Requirement -
Give the entries back exactly, dropping each image.

[Entries shown Boundary: Start]

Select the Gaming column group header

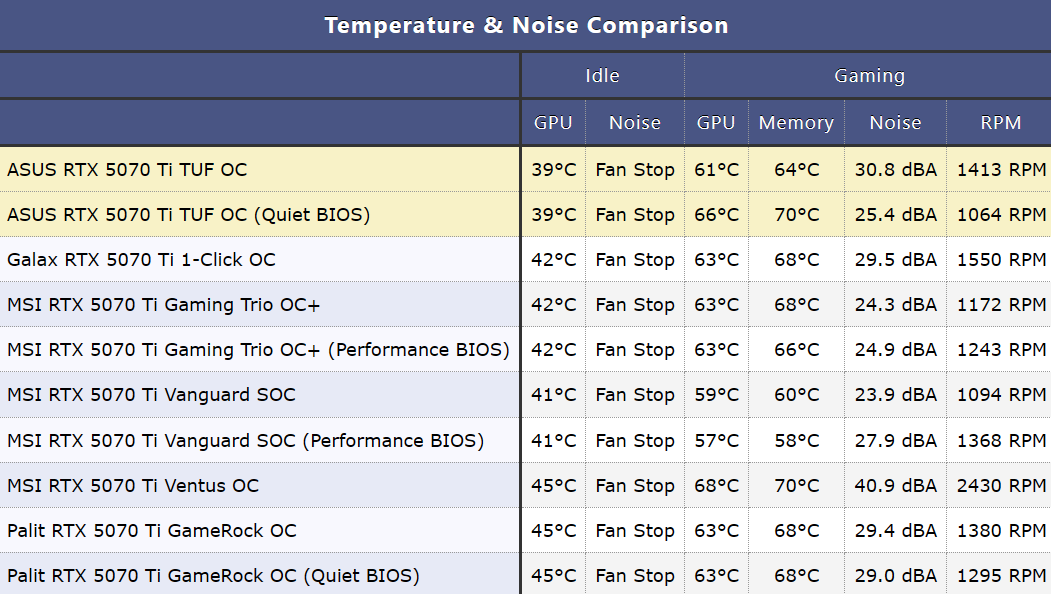(868, 76)
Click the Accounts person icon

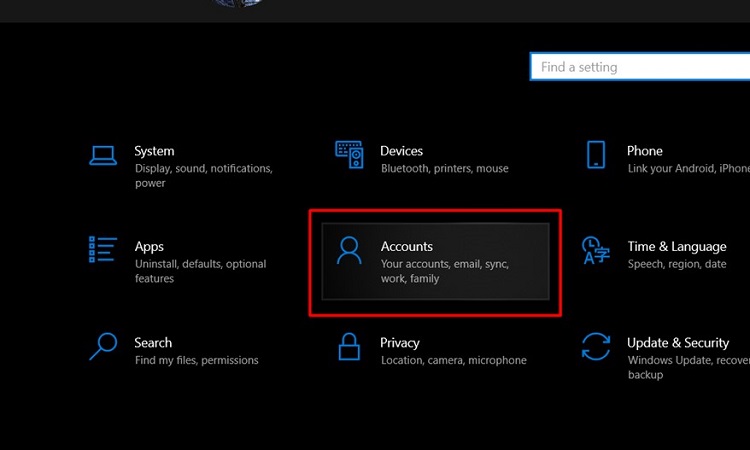(x=349, y=250)
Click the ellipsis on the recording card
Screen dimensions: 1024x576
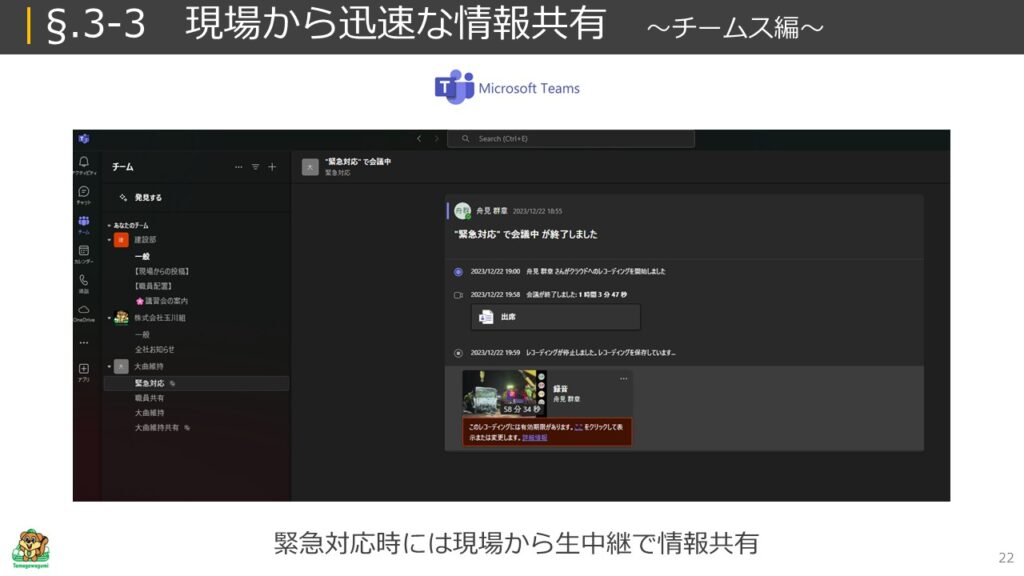[x=624, y=379]
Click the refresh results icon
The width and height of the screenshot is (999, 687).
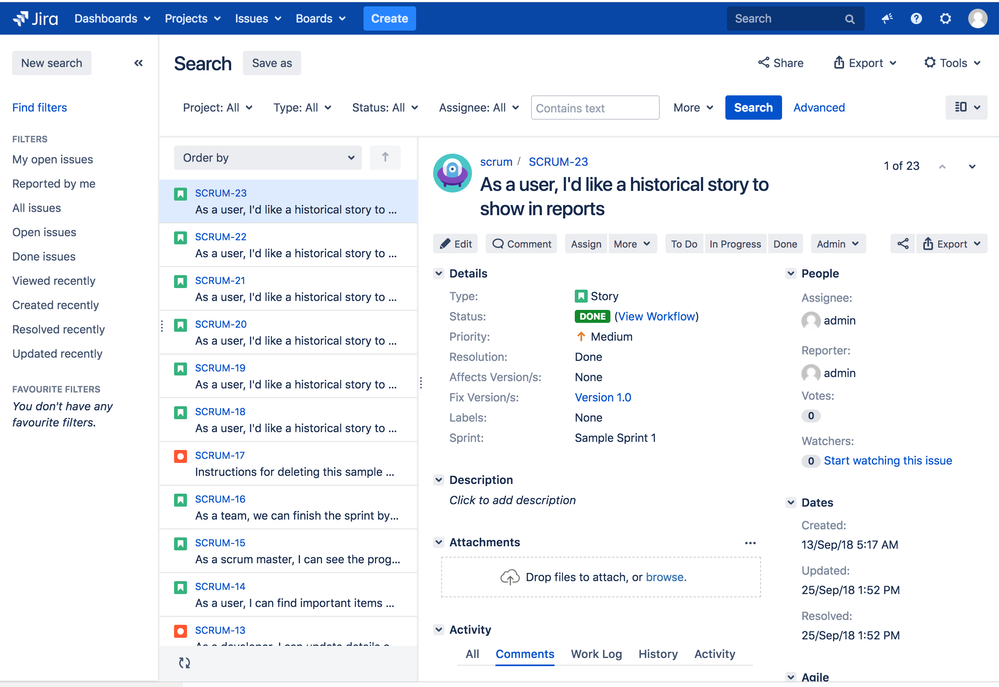184,662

[Entries shown Boundary: End]

Response to the exercise -
Select the Gaming column group header

(868, 76)
Click the Accounts person icon

(x=349, y=250)
Click the ellipsis on the recording card
Screen dimensions: 1024x576
[x=624, y=379]
Click the refresh results icon
The width and height of the screenshot is (999, 687).
184,662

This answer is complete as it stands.